Coding of Class I and II Aminoacyl-tRNA Synthetases.

The aminoacyl-tRNA synthetases and their cognate transfer RNAs translate the universal genetic code. The twenty canonical amino acids are sufficiently diverse to create a selective advantage for dividing amino acid activation between two distinct, apparently unrelated superfamilies of synthetases, Class I amino acids being generally larger and less polar, Class II amino acids smaller and more polar. Biochemical, bioinformatic, and protein engineering experiments support the hypothesis that the two Classes descended from opposite strands of the same ancestral gene. Parallel experimental deconstructions of Class I and II synthetases reveal parallel losses in catalytic proficiency at two novel modular levels-protozymes and Urzymes-associated with the evolution of catalytic activity. Bi-directional coding supports an important unification of the proteome; affords a genetic relatedness metric-middle base-pairing frequencies in sense/antisense alignments-that probes more deeply into the evolutionary history of translation than do single multiple sequence alignments; and has facilitated the analysis of hitherto unknown coding relationships in tRNA sequences. Reconstruction of native synthetases by modular thermodynamic cycles facilitated by domain engineering emphasizes the subtlety associated with achieving high specificity, shedding new light on allosteric relationships in contemporary synthetases. Synthetase Urzyme structural biology suggests that they are catalytically-active molten globules, broadening the potential manifold of polypeptide catalysts accessible to primitive genetic coding and motivating revisions of the origins of catalysis. Finally, bi-directional genetic coding of some of the oldest genes in the proteome places major limitations on the likelihood that any RNA World preceded the origins of coded proteins.

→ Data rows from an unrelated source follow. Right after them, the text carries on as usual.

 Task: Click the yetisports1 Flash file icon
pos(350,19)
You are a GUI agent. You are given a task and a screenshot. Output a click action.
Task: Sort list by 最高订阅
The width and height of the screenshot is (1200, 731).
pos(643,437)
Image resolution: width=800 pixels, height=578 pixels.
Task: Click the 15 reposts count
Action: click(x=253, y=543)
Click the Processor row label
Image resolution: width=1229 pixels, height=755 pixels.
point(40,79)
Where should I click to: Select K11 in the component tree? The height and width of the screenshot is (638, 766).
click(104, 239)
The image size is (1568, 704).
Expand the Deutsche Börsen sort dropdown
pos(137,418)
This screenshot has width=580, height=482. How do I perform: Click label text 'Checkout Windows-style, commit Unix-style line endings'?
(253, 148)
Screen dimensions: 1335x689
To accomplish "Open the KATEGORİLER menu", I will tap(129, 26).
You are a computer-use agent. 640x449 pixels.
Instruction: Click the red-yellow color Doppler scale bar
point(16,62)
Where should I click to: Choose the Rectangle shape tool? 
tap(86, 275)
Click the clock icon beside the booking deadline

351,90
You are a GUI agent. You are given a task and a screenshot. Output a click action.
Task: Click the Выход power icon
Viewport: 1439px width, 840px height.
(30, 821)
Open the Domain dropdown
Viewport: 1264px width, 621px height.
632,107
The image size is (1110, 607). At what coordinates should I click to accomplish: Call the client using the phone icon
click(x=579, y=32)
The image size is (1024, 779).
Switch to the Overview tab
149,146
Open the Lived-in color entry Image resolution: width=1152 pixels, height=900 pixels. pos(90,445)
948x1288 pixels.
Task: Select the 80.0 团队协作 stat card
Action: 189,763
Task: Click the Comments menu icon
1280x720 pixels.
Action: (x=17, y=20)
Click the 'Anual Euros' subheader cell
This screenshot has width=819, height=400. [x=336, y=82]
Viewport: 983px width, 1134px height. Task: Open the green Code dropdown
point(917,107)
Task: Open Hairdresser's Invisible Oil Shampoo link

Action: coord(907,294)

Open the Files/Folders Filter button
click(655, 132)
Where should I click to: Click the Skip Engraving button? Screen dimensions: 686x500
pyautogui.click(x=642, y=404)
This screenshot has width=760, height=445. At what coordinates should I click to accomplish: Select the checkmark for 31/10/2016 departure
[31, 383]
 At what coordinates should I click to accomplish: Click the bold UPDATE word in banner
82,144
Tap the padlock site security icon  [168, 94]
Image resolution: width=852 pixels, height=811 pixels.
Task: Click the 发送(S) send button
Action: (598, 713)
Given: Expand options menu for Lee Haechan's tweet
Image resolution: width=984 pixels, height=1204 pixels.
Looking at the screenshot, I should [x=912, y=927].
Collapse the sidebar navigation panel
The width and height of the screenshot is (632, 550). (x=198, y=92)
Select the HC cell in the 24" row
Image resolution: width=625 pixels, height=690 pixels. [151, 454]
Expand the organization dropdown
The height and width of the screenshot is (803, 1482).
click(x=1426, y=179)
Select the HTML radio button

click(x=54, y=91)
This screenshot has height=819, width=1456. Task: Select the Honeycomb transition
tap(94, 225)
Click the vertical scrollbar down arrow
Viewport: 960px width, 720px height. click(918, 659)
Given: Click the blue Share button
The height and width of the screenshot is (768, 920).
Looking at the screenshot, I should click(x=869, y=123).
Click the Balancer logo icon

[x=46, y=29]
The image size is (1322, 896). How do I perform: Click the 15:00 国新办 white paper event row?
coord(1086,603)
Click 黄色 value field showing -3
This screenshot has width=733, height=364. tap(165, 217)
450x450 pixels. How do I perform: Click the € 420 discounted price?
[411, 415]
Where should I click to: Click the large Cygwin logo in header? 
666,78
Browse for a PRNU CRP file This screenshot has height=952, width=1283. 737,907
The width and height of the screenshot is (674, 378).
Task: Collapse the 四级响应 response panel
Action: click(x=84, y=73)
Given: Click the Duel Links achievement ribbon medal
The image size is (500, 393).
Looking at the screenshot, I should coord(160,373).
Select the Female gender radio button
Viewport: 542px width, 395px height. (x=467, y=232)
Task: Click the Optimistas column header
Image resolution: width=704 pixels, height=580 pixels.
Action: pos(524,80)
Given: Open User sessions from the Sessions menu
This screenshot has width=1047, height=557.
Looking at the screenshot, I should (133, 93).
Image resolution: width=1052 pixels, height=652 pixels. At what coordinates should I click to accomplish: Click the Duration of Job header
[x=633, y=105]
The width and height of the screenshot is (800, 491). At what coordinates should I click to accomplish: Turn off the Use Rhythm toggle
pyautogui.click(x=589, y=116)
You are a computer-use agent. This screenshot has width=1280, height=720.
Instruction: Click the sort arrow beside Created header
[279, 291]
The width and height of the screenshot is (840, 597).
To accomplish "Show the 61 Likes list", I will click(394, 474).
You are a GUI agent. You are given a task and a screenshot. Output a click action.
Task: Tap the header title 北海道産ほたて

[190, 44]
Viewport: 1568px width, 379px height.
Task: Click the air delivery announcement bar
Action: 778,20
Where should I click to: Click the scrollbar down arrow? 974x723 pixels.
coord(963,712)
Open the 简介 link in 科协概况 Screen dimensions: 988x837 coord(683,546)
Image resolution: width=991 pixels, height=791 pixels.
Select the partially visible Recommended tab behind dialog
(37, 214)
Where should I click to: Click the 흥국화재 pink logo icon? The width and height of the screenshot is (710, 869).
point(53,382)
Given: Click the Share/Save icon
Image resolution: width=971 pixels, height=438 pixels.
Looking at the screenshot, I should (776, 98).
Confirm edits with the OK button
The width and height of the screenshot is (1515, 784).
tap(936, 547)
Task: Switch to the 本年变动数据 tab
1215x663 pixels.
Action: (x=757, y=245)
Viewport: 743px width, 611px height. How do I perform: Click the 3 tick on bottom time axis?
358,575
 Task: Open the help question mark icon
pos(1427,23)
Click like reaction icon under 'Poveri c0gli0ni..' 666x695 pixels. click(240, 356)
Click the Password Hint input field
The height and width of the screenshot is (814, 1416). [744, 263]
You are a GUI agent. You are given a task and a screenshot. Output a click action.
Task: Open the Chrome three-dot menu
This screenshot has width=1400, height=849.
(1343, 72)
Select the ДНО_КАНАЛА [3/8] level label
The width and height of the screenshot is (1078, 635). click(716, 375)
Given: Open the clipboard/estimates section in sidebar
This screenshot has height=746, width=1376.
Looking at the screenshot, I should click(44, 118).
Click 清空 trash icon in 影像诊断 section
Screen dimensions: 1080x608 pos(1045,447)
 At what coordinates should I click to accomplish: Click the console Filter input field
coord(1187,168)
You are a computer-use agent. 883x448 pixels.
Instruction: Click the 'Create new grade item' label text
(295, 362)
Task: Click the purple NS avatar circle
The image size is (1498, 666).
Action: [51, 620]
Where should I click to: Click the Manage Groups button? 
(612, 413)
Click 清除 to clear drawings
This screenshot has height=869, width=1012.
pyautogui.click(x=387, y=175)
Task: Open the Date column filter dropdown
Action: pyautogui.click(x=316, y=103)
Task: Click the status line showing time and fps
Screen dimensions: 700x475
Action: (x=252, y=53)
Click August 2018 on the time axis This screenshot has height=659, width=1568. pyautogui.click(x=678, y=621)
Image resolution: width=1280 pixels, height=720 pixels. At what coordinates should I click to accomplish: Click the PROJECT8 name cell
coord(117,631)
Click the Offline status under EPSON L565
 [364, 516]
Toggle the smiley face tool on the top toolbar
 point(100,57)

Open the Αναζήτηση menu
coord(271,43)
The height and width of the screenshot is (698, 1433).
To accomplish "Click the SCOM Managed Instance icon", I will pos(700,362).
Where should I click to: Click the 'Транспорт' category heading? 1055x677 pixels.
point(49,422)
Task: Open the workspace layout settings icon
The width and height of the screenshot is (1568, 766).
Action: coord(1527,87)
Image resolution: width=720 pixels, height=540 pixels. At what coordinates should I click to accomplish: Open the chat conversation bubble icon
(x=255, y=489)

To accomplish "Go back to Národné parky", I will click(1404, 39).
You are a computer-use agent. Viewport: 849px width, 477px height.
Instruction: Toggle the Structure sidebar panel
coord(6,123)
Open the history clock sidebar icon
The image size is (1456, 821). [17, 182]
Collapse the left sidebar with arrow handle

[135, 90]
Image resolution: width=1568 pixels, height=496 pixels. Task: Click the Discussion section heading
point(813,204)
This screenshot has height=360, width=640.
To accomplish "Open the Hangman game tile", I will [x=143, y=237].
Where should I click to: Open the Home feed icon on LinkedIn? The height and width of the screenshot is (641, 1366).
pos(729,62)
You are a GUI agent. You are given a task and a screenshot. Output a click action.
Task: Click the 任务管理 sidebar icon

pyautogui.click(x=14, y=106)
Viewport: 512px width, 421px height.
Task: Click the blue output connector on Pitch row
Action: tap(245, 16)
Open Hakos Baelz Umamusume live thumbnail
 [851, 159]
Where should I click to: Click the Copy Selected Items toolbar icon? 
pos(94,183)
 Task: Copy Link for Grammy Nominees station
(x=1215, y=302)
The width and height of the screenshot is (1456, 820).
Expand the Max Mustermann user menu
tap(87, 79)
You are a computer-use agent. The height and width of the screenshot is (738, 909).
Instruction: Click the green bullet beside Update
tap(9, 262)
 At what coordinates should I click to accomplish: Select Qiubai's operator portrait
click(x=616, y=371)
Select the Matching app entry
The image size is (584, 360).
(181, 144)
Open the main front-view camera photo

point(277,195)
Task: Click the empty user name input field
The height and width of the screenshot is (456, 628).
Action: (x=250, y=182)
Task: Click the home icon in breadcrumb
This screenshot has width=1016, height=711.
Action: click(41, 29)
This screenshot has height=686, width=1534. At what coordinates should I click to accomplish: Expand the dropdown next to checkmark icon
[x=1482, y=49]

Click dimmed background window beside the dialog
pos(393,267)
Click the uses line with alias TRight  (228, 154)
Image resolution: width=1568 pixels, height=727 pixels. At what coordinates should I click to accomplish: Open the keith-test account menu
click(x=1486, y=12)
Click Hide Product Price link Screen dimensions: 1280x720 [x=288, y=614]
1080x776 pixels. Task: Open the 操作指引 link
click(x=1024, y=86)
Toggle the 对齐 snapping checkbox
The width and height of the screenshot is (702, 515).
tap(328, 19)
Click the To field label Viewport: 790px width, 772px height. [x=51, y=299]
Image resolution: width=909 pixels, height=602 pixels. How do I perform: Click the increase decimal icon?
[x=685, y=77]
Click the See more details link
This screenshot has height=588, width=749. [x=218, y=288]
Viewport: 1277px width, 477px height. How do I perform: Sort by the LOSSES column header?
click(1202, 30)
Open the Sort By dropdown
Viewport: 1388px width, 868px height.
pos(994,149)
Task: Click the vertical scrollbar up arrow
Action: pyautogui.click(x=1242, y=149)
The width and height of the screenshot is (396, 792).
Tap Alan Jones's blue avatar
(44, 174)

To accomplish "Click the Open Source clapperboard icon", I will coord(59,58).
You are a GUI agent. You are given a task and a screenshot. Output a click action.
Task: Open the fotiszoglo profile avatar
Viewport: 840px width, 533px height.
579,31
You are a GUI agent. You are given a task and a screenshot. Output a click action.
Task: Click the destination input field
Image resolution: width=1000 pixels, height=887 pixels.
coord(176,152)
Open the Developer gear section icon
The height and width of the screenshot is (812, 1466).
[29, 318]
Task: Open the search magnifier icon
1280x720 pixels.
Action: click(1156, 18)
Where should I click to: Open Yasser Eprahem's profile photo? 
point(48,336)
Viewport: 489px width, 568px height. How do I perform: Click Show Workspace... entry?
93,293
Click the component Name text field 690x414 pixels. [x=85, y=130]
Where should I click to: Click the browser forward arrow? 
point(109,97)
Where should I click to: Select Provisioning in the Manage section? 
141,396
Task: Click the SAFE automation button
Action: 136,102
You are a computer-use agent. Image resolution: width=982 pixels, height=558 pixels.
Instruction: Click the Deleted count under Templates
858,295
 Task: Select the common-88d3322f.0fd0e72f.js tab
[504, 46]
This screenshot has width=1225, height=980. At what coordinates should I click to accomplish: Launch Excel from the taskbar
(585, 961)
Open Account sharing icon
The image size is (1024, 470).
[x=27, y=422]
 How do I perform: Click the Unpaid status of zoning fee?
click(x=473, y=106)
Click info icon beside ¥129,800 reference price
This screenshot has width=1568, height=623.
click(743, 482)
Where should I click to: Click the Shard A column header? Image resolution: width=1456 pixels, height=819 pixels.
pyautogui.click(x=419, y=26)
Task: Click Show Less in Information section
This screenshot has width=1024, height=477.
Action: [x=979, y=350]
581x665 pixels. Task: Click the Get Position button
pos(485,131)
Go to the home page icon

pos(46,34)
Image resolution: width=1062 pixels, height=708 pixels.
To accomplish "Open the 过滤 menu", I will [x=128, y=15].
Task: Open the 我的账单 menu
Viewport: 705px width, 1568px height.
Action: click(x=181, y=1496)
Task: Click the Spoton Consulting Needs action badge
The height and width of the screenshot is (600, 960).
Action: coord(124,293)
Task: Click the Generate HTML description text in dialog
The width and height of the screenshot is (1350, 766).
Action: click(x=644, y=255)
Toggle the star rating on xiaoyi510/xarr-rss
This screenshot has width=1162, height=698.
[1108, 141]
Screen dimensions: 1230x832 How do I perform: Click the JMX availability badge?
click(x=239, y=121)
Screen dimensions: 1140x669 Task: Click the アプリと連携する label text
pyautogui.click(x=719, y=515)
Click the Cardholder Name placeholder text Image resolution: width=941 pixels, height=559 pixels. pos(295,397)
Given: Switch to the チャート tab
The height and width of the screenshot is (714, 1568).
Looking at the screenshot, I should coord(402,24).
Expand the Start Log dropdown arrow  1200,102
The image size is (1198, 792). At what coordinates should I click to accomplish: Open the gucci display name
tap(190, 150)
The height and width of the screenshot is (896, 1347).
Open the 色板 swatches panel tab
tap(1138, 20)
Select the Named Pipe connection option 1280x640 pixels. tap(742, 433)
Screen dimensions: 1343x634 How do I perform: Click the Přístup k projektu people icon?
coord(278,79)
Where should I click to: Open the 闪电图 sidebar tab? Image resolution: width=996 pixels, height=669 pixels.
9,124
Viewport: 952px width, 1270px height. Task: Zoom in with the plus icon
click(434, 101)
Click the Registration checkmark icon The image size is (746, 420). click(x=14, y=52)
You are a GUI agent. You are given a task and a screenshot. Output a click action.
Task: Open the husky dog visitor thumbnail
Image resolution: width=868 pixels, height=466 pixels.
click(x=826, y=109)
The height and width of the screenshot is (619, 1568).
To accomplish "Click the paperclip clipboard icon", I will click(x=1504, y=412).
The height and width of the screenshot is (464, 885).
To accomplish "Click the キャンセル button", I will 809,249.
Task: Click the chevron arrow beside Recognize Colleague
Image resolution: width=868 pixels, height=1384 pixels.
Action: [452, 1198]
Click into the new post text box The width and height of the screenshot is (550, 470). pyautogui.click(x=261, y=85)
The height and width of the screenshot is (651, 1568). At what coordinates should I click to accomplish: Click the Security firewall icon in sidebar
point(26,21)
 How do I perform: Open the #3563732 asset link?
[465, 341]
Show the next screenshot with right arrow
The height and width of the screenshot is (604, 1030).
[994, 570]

Functional Class I and II Amino Acid-activating Enzymes Can Be Coded by Opposite Strands of the Same Gene.

Aminoacyl-tRNA synthetases (aaRS) catalyze both chemical steps that translate the universal genetic code. Rodin and Ohno offered an explanation for the existence of two aaRS classes, observing that codons for the most highly conserved Class I active-site residues are anticodons for corresponding Class II active-site residues. They proposed that the two classes arose simultaneously, by translation of opposite strands from the same gene. We have characterized wild-type 46-residue peptides containing ATP-binding sites of Class I and II synthetases and those coded by a gene designed by Rosetta to encode the corresponding peptides on opposite strands. Catalysis by WT and designed peptides is saturable, and the designed peptides are sensitive to active-site residue mutation. All have comparable apparent second-order rate constants 2.9-7.0E-3 M(-1) s(-1) or ∼750,000-1,300,000 times the uncatalyzed rate. The activities of the two complementary peptides demonstrate that the unique information in a gene can have two functional interpretations, one from each complementary strand. The peptides contain phylogenetic signatures of longer, more sophisticated catalysts we call Urzymes and are short enough to bridge the gap between them and simpler uncoded peptides. Thus, they directly substantiate the sense/antisense coding ancestry of Class I and II aaRS. Furthermore, designed 46-mers achieve similar catalytic proficiency to wild-type 46-mers by significant increases in both kcat and Km values, supporting suggestions that the earliest peptide catalysts activated ATP for biosynthetic purposes.